- Zu bearbeitende Aufgaben -
• 1. Übertragen Sie den folgenden Satz aus dem Text über das Album »Musik für Flugräder« ins Englische: »Es ist eine ganz besondere Kunst, Wahrheit in so einfache Sätze zu packen, dass ihnen niemand widersprechen kann.«
• 2. Geben Sie aus dem Text über das Album »Musik für Flugräder« den Abschnitt wortgetreu wieder, der mit „Gedichte hat er“ beginnt und mit „den Süden Amerikas.“ endet.
• 3. Schreiben Sie den Text über das Album »Musik für Flugräder« im Anschluss an seinen letzten Satz weiter.

- Textauszug -
§

Mit »Musik für Flugräder« würdigen Maxi Pongratz und Micha Acher den Erfinder Gustav Mesmer

  • Ruth Oppl
  • Lesedauer: 7 Min.

»Ich schreibe immer nachts. Dann kommen die Musen zum Vorschein. Halte dein Notenpapier und deinen Stift neben dir bereit, denn wenn du nicht wach bist, wird Gott sie die Straße runter zu Mancini schicken.« Quincy Jones sagt das im Dokumentarfilm »Quincy« über seine Arbeit als Komponist. Wenngleich Jones vermutlich besser als die meisten weiß, wie das so ist mit den Musen, scheint es nicht gänzlich abwegig, davon auszugehen, dass sich die Musen für das Album »Musik für Flugräder« bei Micha Acher zur Untermiete einquartiert haben.

Der Weg dürfte ihnen vertraut gewesen sein, zumindest lässt das künstlerische Werk Achers darauf schließen: Mit seinem Bruder Markus und ihrer gemeinsamen Band The Notwist hat er Popgeschichte geschrieben, preisgekrönte Filmmusiken (»Wackersdorf«, »Sturm«) komponiert und in den verschiedensten Formationen die Bandbreite und Möglichkeiten des musikalischen Ausdrucks vermessen. Jetzt hat er also »Musik für Flugräder« komponiert, und was auf den ersten Blick den Anschein hat, als sei es eine ganz normale Platte, entpuppt sich als multidimensionales Kunstwerk ganz eigener Art und Prägung. Aber der Reihe nach. Und weil die Entstehungsgeschichte dieser Musik keinen singulären Anfang hat, sondern viele, beginne ich bei einem Ende, das gleichzeitig ein Anfang ist.

»Wirklich frei ist, wenn der übernächste Tag auch noch frei ist.« So lautet der Titel des zweiten Stücks auf dem Album. Er stammt von Maximilian Pongratz, der das Album zusammen mit Micha Acher und »mit Verstärkung« aufgenommen hat. Es ist eine ganz besondere Kunst, Wahrheit in so einfache Sätze zu packen, dass ihnen niemand widersprechen kann. Materialistische Poesie quasi. Pongratz ist einer, der diese Kunst meisterhaft beherrscht. Kein Wunder, dass er bereits in eine Reihe mit Karl Valentin gestellt wurde, denn da gehört er auch hin, direkt neben Gerhard Polt.

Gedichte hat er immer schon geschrieben, und nachdem sich seine Band Kofelgschroa, für die er so wunderschöne Liedzeilen wie die von der Wäsche und dem Licht geschrieben hat, sich 2019 getrennt hat, war er auf sich allein gestellt. Weil Kunst halt nicht nur vom Können, sondern auch vom Müssen kommt, wie Arnold Schönberg bereits 1910 in seinen Essay »Probleme des Kunstunterrichts« anmerkte, zog also »der Maxi« mit seinem Akkordeon alleine los. Seine musikalischen Reisen führten ihn durch Süd-, Ost- und Mitteleuropa, in die Türkei, nach Südamerika und in den Süden Amerikas.

§

Gespeicherte Datensätze
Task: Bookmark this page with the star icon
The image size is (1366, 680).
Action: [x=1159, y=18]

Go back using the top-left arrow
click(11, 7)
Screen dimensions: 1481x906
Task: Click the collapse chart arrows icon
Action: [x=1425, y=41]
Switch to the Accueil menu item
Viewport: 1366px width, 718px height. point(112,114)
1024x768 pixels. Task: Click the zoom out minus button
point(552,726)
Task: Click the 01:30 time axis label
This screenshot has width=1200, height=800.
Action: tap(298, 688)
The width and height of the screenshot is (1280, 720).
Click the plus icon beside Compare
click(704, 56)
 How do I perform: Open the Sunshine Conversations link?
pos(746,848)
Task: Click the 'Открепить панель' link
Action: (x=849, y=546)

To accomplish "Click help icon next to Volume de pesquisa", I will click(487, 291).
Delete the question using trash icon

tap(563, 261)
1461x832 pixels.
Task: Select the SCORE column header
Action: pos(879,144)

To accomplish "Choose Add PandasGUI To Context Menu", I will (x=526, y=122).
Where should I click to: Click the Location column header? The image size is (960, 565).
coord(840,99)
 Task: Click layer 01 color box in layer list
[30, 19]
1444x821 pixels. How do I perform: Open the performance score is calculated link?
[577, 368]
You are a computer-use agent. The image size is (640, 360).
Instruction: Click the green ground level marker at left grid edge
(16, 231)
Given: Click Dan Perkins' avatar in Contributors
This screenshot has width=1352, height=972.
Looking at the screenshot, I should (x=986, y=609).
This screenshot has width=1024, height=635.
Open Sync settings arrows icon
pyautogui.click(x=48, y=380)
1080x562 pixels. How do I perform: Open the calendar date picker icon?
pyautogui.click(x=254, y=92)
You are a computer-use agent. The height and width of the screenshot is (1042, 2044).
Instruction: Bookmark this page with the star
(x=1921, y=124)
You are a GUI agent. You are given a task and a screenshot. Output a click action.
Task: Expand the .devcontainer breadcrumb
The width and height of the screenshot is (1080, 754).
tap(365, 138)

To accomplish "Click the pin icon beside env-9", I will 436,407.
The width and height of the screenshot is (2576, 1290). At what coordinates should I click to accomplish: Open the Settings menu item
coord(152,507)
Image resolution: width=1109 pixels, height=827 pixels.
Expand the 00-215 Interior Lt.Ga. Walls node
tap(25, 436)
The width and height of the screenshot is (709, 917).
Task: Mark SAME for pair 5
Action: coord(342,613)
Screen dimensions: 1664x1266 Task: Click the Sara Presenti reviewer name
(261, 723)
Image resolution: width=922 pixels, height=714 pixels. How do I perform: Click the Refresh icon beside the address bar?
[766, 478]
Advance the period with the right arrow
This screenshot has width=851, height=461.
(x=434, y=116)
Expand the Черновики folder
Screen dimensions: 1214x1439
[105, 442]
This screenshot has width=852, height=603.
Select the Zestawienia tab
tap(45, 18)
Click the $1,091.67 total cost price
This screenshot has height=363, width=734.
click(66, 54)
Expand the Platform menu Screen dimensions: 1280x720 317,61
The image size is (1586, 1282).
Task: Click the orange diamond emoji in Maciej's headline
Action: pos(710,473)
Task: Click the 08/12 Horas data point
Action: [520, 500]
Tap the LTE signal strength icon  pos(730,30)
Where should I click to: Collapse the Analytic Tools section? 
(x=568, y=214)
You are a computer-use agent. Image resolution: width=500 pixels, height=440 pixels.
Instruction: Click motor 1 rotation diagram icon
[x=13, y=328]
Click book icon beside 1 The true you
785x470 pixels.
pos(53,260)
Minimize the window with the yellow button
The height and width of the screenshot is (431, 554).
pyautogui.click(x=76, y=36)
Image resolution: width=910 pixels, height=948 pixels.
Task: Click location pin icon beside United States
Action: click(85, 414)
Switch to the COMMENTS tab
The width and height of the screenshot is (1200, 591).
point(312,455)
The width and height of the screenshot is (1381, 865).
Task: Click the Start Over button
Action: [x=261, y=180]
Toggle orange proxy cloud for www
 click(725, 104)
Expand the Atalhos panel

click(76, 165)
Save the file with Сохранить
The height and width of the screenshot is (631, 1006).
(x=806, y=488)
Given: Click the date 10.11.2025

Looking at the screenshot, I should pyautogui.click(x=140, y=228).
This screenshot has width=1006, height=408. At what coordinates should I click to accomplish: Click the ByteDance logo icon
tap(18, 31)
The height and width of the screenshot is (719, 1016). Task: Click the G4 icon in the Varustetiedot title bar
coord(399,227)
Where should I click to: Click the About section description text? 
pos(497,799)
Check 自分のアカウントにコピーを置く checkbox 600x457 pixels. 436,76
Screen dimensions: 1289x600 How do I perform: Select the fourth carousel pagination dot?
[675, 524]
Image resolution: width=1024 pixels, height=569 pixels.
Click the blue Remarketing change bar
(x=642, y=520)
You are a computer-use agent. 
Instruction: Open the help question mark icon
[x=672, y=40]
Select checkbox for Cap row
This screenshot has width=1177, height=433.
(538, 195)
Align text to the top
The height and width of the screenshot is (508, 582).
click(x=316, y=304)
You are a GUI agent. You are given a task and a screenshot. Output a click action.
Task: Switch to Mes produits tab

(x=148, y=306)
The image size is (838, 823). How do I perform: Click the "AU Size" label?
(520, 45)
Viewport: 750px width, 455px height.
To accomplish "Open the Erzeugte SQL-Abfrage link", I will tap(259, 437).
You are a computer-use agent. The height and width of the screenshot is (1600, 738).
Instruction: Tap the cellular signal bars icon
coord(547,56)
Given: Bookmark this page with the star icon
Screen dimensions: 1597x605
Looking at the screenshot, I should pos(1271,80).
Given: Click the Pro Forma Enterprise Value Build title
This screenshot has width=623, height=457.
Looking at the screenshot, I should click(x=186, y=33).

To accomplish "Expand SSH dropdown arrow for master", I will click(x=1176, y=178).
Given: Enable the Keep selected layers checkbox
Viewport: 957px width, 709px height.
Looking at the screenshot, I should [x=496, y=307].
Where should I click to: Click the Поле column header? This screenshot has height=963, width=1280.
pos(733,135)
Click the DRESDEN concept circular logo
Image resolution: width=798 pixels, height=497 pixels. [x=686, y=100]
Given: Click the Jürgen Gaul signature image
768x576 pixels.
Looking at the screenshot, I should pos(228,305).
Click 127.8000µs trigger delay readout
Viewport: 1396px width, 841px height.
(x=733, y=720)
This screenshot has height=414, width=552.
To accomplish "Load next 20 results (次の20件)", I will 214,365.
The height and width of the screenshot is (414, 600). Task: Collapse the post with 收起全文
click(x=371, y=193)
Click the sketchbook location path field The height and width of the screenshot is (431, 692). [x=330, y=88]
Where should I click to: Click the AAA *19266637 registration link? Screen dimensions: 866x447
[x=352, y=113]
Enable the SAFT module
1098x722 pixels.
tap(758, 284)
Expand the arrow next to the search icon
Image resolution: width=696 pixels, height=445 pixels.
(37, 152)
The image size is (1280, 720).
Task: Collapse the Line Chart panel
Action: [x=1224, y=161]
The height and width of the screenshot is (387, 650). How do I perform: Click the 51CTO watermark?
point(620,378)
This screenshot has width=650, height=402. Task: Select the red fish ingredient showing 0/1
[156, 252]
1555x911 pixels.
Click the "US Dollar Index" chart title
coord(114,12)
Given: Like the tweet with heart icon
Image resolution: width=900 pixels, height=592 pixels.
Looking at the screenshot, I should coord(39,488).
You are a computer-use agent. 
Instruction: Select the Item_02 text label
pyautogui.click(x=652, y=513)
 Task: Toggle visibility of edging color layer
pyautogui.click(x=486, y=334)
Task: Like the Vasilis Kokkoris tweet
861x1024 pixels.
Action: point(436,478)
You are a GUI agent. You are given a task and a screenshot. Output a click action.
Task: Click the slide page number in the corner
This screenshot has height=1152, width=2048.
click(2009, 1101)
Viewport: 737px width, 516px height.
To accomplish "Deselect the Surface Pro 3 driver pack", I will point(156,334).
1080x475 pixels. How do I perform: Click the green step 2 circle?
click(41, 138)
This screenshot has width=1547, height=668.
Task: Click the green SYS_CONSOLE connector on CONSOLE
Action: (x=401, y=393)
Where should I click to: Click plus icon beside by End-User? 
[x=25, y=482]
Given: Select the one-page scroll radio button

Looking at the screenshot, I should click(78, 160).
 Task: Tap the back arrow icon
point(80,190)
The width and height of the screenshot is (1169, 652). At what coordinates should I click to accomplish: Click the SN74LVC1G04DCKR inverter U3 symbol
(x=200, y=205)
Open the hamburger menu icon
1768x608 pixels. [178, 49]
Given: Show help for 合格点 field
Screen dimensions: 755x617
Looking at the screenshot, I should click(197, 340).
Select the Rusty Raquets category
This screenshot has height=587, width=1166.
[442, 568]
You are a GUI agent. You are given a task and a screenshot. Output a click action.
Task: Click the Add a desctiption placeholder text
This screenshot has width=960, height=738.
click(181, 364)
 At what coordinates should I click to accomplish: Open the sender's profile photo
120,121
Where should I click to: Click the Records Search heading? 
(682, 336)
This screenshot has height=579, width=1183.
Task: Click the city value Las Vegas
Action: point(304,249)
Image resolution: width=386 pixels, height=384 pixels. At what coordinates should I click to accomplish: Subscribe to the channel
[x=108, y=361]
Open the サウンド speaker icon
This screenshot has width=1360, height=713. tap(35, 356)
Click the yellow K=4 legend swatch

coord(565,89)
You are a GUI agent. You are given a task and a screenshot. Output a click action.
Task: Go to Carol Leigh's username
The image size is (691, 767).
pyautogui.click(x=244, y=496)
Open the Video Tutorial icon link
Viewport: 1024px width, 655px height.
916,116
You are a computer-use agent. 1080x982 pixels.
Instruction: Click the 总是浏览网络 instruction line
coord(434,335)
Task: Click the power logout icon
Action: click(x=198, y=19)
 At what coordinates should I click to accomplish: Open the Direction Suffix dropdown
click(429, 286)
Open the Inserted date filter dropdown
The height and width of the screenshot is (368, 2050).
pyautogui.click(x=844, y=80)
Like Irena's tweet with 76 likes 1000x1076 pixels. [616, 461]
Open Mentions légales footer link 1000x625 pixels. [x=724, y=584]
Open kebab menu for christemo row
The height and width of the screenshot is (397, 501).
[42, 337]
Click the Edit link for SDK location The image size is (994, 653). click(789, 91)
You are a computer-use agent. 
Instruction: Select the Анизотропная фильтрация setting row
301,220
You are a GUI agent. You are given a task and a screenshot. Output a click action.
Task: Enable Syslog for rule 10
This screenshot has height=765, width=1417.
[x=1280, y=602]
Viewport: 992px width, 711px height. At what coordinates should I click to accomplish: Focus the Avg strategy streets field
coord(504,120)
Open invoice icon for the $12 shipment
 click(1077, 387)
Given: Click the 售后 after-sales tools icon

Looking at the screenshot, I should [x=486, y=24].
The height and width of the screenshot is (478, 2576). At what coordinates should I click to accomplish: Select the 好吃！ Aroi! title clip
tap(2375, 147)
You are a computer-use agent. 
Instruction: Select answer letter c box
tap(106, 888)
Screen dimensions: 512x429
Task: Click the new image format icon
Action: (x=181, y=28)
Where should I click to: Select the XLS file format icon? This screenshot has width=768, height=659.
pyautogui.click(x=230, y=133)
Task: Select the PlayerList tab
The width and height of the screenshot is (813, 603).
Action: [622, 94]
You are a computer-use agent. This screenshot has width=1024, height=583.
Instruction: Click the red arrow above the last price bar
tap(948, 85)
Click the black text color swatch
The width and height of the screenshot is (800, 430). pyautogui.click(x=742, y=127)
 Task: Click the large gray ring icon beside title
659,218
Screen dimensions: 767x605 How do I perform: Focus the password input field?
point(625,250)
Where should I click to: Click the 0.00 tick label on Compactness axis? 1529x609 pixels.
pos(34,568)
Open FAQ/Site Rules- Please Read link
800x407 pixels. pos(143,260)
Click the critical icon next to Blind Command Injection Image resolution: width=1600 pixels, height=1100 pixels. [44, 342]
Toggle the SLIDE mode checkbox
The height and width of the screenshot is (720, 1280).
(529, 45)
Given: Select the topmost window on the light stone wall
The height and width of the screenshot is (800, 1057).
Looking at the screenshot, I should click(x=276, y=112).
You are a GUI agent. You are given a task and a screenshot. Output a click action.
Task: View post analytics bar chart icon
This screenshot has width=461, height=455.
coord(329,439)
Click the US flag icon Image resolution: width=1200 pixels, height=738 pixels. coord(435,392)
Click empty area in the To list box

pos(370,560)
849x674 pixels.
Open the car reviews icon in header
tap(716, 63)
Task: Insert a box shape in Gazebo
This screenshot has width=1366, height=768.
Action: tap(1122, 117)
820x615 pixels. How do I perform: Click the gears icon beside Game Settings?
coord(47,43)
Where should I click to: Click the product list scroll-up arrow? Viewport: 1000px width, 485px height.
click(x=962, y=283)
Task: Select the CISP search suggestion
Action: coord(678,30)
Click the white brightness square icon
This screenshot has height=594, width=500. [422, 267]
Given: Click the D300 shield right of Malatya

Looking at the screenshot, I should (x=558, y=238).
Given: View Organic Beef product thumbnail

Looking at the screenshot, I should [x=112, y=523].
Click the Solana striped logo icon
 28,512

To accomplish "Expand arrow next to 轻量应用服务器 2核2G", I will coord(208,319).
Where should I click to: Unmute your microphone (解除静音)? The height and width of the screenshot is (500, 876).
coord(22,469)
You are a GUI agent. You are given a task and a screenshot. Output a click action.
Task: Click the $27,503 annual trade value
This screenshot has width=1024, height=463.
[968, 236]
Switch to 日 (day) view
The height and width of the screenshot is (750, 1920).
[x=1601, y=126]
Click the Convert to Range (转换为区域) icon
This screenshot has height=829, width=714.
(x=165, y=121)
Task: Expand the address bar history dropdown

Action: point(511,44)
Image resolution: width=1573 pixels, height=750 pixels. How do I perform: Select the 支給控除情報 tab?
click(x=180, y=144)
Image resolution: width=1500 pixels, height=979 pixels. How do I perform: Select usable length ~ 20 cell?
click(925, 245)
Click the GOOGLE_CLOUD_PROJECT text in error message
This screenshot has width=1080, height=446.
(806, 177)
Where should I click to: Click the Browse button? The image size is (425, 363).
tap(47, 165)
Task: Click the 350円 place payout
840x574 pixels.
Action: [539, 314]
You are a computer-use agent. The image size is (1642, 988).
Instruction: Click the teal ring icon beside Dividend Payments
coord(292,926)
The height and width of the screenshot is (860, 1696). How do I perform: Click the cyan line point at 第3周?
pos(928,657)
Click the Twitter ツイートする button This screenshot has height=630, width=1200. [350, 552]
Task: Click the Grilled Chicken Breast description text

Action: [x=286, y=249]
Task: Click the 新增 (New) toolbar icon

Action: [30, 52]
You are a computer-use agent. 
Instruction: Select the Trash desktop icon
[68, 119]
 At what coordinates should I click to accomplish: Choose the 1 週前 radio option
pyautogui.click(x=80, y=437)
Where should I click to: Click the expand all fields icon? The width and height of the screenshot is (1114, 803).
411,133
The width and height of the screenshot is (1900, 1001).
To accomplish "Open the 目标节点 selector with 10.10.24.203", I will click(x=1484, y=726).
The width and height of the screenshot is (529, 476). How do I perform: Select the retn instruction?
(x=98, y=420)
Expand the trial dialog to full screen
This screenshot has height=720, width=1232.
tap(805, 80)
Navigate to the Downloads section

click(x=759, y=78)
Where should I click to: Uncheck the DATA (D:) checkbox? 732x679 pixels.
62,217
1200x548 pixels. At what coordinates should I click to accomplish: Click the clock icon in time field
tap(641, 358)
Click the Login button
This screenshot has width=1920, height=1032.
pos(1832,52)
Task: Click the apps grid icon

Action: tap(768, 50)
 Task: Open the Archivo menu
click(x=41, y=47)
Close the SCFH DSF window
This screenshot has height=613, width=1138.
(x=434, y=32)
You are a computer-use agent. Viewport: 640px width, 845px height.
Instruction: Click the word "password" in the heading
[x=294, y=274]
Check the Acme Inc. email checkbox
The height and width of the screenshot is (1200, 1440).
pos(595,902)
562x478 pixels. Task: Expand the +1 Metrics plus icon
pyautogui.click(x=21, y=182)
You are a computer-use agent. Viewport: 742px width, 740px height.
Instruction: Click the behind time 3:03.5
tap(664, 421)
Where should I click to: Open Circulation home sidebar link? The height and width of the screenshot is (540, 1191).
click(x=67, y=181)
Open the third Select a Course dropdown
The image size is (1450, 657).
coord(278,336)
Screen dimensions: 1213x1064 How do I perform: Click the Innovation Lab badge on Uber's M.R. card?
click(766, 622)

§

- Ergebnisse je Aufgabe -
• 1. It is a very special art to put truth into sentences so simple that no one can contradict them.

• 2.
Gedichte hat er immer schon geschrieben, und nachdem sich seine Band Kofelgschroa, für die er so wunderschöne Liedzeilen wie die von der Wäsche und dem Licht geschrieben hat, sich 2019 getrennt hat, war er auf sich allein gestellt. Weil Kunst halt nicht nur vom Können, sondern auch vom Müssen kommt, wie Arnold Schönberg bereits 1910 in seinen Essay »Probleme des Kunstunterrichts« anmerkte, zog also »der Maxi« mit seinem Akkordeon alleine los. Seine musikalischen Reisen führten ihn durch Süd-, Ost- und Mitteleuropa, in die Türkei, nach Südamerika und in den Süden Amerikas.

• 3.
Dass es heute überhaupt drei Kofelgschroa-Alben gibt, ist wiederum Micha Acher zu verdanken. Jahrelang gab es die Gruppe aus Oberammergau nur als reine Live-Band, und es erschien unmöglich, ein Studioalbum mit ihnen zu machen, einfach weil die Art und Weise, wie Kofelgschroa Musik machte, nicht in Einklang zu bringen war mit einer Studiosituation. Bis es Micha Acher gelang, ein Setting zu schaffen, das so luftig war, dass die Aufnahmen gelingen konnten.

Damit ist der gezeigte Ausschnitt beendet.